Нет, не из-за этих причин мне не хочется иной раз возвращаться памятью к прошлому. Вспоминать о некоторых годах нет охоты потому, что они ничего не прибавили к тому представлению о настоящей жизни, какое существует у каждого из нас. Наоборот, они даже урезали это представление.
Таким плохим было время, когда я ушел летом 1924 года из газеты «На вахте» и перешел на работу в телеграфное агентство РОСТА[7]
. Туда меня затащил Фраерман, переехавший в Москву из Тифлиса.Поначалу я зарабатывал в РОСТА очень мало. Я все еще жил в Пушкине и никак не мог устроить свою жизнь более сносно. Каждый месяц у меня дней за десять до получки кончались деньги. На еду еще кое-как хватало, но на папиросы не оставалось ничего.
Беспрерывно «стрелять» папиросы у друзей и знакомых было неловко и в конце концов невозможно. У этого занятия тоже был свой предел.
Тогда я совершенно неожиданно открыл простой и бесплатный способ добычи табака.
Я выходил в Пушкине к полотну Северной железной дороги и шел вдоль путей, подбирая все окурки и так называемые «бычки», выброшенные пассажирами из окон вагонов. По пути от Пушкина до Клязьмы за какие-нибудь три километра я обычно набирал до двух сотен окурков.
Постепенно у меня накопились ценные наблюдения и над окурками и над курильщиками.
Некоторых курильщиков я презирал, а к другим, правда, немногим, чувствовал симпатию и благодарность.
Не взлюбил я тех, кто докуривал папиросы до картонного мундштука. Очевидно, это были люди расчетливые и скупые.

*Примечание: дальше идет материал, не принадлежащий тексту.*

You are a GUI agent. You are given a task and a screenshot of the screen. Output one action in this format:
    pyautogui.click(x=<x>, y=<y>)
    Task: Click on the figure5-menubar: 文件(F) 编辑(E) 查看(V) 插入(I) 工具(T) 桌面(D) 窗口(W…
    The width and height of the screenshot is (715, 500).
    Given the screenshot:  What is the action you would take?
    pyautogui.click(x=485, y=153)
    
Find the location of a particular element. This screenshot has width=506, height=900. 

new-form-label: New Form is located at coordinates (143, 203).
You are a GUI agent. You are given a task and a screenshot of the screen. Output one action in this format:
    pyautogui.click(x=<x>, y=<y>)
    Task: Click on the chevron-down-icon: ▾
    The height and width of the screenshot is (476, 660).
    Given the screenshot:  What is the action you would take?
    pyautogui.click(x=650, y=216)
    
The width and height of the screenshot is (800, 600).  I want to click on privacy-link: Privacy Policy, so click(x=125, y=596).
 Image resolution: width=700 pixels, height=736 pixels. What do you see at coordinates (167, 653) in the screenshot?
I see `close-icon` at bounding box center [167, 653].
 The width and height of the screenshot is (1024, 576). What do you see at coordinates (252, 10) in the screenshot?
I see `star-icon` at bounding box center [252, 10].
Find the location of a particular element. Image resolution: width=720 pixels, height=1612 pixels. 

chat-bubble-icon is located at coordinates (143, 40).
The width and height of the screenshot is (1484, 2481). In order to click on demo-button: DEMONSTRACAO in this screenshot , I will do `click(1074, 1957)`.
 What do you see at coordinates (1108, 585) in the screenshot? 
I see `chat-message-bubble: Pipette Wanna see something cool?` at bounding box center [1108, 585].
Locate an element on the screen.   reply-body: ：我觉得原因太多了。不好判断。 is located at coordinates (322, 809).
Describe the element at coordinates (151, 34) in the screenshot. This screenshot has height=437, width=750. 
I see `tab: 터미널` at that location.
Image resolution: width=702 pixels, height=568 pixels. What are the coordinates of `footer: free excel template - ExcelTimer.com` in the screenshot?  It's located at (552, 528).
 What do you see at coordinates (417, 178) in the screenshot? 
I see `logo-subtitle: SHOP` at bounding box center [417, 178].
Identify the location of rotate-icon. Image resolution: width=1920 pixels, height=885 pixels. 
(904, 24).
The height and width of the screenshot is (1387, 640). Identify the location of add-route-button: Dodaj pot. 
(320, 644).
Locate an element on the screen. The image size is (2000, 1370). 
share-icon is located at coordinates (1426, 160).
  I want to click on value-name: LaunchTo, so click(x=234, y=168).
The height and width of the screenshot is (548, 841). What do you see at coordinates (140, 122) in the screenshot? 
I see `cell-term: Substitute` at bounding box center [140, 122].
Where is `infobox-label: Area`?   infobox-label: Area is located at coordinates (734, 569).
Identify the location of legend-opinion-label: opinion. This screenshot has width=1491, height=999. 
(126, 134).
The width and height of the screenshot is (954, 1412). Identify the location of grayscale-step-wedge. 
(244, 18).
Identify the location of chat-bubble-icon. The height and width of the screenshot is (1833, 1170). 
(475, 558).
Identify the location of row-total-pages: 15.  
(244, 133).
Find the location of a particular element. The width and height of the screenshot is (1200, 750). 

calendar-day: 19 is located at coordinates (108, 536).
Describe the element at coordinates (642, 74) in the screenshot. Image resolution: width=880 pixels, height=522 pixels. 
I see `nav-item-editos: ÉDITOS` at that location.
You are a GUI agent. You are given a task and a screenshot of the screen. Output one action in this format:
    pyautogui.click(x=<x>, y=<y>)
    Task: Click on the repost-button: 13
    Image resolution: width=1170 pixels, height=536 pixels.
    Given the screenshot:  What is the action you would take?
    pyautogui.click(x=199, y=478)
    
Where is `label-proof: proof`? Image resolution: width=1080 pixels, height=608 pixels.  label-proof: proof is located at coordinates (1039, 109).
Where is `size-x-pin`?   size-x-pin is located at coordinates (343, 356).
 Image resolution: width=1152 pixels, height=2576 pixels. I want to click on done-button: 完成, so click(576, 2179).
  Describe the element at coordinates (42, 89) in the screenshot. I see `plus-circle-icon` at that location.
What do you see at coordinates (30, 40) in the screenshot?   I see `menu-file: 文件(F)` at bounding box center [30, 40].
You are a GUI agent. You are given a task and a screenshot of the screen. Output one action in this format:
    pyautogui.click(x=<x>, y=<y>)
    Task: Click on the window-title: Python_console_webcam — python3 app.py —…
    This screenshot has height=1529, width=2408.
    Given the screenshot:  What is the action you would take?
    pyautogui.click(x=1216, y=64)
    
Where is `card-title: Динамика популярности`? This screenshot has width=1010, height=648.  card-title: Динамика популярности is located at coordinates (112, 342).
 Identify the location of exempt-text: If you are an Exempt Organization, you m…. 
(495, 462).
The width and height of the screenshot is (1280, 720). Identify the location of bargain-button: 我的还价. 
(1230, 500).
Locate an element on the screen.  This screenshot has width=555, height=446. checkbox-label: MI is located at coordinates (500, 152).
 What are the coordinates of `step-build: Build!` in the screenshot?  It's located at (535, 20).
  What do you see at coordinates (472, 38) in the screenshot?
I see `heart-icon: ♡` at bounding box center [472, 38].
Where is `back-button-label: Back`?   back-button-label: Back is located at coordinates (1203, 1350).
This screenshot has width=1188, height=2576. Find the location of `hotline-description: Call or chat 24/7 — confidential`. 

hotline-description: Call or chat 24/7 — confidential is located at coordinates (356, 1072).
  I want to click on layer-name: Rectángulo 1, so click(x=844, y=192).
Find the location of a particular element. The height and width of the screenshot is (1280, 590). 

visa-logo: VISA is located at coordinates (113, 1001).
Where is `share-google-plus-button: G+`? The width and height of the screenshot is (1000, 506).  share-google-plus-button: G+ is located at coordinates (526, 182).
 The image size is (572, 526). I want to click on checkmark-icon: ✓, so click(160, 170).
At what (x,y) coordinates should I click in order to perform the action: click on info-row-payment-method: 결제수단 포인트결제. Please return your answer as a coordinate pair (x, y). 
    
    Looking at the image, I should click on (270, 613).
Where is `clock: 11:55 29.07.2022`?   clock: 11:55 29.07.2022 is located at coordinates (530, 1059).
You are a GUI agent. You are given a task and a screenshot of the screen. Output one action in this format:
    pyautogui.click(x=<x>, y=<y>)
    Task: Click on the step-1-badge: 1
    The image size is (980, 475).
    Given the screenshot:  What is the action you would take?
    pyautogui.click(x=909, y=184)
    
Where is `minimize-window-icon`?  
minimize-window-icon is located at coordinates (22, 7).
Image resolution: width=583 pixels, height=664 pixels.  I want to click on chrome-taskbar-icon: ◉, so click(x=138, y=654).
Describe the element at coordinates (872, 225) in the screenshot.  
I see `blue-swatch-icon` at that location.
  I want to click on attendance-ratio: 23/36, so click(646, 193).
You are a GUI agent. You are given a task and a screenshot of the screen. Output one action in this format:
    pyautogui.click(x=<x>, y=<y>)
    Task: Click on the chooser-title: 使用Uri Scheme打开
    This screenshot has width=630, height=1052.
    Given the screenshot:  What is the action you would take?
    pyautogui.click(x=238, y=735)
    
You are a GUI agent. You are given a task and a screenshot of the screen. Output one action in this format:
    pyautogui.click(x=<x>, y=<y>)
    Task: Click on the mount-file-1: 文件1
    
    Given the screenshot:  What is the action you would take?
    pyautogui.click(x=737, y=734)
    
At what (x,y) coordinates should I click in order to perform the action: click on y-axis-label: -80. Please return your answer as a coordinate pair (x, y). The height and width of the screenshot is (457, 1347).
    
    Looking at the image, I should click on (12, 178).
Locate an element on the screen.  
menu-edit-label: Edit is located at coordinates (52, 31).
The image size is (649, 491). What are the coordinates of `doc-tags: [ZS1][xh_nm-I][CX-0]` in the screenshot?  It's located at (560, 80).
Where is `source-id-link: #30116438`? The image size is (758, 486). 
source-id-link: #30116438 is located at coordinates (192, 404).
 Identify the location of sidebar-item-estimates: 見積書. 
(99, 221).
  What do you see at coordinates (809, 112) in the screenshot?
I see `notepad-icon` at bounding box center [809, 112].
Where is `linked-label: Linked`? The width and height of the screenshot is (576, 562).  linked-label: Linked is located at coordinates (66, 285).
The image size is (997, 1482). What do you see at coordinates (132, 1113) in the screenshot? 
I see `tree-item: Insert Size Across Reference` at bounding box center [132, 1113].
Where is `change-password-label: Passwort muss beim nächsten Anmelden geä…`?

С одобрением я относился к курильщикам нервным и капризным. Они никогда не докуривали папирос до конца, а сплошь и рядом выбрасывали их после одной-двух затяжек.
Сначала я собирал окурки один и скрывал это от Зузенко. Но вскоре проницательный капитан догадался, откуда у меня появились запасы разносортного табака, пришел в восхищение от моего открытия, и мы начали собирать окурки вместе.
Это были и веселее и добычливее.
Добычливее потому, что у Зузенко было острое капитанское зрение. А веселее потому, что окурки давали нам пищу для совместных выдумок, острот и насмешек, а в редких случаях – и для торжества.